[Item position entries]
━━━━━━━━━━

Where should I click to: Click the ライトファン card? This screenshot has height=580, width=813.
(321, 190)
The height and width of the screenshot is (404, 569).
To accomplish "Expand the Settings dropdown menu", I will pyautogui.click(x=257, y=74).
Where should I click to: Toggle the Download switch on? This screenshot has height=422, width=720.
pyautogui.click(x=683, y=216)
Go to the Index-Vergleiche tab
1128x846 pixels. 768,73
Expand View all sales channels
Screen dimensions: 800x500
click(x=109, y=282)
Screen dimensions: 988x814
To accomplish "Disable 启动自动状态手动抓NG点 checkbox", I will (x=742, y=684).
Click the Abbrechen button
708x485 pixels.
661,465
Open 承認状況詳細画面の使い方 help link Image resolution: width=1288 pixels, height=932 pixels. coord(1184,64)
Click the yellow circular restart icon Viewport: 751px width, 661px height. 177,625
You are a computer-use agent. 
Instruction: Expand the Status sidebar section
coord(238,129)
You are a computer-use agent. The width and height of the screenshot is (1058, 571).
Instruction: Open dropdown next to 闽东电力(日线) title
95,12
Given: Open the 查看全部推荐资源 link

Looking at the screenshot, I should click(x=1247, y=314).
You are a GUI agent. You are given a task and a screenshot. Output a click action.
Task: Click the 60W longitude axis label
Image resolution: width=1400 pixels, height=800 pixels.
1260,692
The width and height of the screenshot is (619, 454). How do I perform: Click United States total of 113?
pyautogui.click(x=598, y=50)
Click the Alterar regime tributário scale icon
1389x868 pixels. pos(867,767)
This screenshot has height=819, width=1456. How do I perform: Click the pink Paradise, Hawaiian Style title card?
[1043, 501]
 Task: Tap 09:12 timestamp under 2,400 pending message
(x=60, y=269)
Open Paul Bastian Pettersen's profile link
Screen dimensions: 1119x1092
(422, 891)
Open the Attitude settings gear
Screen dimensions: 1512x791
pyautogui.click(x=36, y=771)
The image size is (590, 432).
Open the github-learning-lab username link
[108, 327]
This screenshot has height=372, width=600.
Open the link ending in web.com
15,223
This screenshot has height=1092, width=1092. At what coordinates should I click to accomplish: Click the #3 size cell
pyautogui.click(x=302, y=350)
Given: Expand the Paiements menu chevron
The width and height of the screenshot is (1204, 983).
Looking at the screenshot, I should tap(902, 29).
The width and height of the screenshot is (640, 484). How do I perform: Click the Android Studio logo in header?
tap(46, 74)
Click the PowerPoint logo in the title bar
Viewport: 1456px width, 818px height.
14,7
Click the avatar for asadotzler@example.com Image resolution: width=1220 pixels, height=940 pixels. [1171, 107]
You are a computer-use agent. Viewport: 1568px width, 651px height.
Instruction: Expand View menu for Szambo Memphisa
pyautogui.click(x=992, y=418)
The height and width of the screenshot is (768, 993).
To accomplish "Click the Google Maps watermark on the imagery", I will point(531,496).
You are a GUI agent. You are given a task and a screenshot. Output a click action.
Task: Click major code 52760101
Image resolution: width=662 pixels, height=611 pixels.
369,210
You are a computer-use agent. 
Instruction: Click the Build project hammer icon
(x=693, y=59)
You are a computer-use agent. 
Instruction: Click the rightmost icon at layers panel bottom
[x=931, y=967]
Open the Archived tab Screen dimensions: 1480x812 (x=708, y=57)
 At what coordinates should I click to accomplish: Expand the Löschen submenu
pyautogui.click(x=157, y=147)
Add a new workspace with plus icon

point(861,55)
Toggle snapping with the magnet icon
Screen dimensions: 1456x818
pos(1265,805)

━━━━━━━━━━

_DIRECTION_: Copy out all of the item position entries above, line for line, without changing anything.

_SOLVED PROBLEM_:
Where should I click to: Click the ライトファン card? This screenshot has height=580, width=813.
(321, 190)
The height and width of the screenshot is (404, 569).
To accomplish "Expand the Settings dropdown menu", I will pyautogui.click(x=257, y=74).
Where should I click to: Toggle the Download switch on? This screenshot has height=422, width=720.
pyautogui.click(x=683, y=216)
Go to the Index-Vergleiche tab
1128x846 pixels. 768,73
Expand View all sales channels
Screen dimensions: 800x500
click(x=109, y=282)
Screen dimensions: 988x814
To accomplish "Disable 启动自动状态手动抓NG点 checkbox", I will (x=742, y=684).
Click the Abbrechen button
708x485 pixels.
661,465
Open 承認状況詳細画面の使い方 help link Image resolution: width=1288 pixels, height=932 pixels. coord(1184,64)
Click the yellow circular restart icon Viewport: 751px width, 661px height. 177,625
You are a computer-use agent. 
Instruction: Expand the Status sidebar section
coord(238,129)
You are a computer-use agent. The width and height of the screenshot is (1058, 571).
Instruction: Open dropdown next to 闽东电力(日线) title
95,12
Given: Open the 查看全部推荐资源 link

Looking at the screenshot, I should click(x=1247, y=314).
You are a GUI agent. You are given a task and a screenshot. Output a click action.
Task: Click the 60W longitude axis label
Image resolution: width=1400 pixels, height=800 pixels.
1260,692
The width and height of the screenshot is (619, 454). How do I perform: Click United States total of 113?
pyautogui.click(x=598, y=50)
Click the Alterar regime tributário scale icon
1389x868 pixels. pos(867,767)
This screenshot has height=819, width=1456. How do I perform: Click the pink Paradise, Hawaiian Style title card?
[1043, 501]
 Task: Tap 09:12 timestamp under 2,400 pending message
(x=60, y=269)
Open Paul Bastian Pettersen's profile link
Screen dimensions: 1119x1092
(422, 891)
Open the Attitude settings gear
Screen dimensions: 1512x791
pyautogui.click(x=36, y=771)
The image size is (590, 432).
Open the github-learning-lab username link
[108, 327]
This screenshot has height=372, width=600.
Open the link ending in web.com
15,223
This screenshot has height=1092, width=1092. At what coordinates should I click to accomplish: Click the #3 size cell
pyautogui.click(x=302, y=350)
Given: Expand the Paiements menu chevron
The width and height of the screenshot is (1204, 983).
Looking at the screenshot, I should tap(902, 29).
The width and height of the screenshot is (640, 484). How do I perform: Click the Android Studio logo in header?
tap(46, 74)
Click the PowerPoint logo in the title bar
Viewport: 1456px width, 818px height.
14,7
Click the avatar for asadotzler@example.com Image resolution: width=1220 pixels, height=940 pixels. [1171, 107]
You are a computer-use agent. Viewport: 1568px width, 651px height.
Instruction: Expand View menu for Szambo Memphisa
pyautogui.click(x=992, y=418)
The height and width of the screenshot is (768, 993).
To accomplish "Click the Google Maps watermark on the imagery", I will point(531,496).
You are a GUI agent. You are given a task and a screenshot. Output a click action.
Task: Click major code 52760101
Image resolution: width=662 pixels, height=611 pixels.
369,210
You are a computer-use agent. 
Instruction: Click the Build project hammer icon
(x=693, y=59)
You are a computer-use agent. 
Instruction: Click the rightmost icon at layers panel bottom
[x=931, y=967]
Open the Archived tab Screen dimensions: 1480x812 (x=708, y=57)
 At what coordinates should I click to accomplish: Expand the Löschen submenu
pyautogui.click(x=157, y=147)
Add a new workspace with plus icon

point(861,55)
Toggle snapping with the magnet icon
Screen dimensions: 1456x818
pos(1265,805)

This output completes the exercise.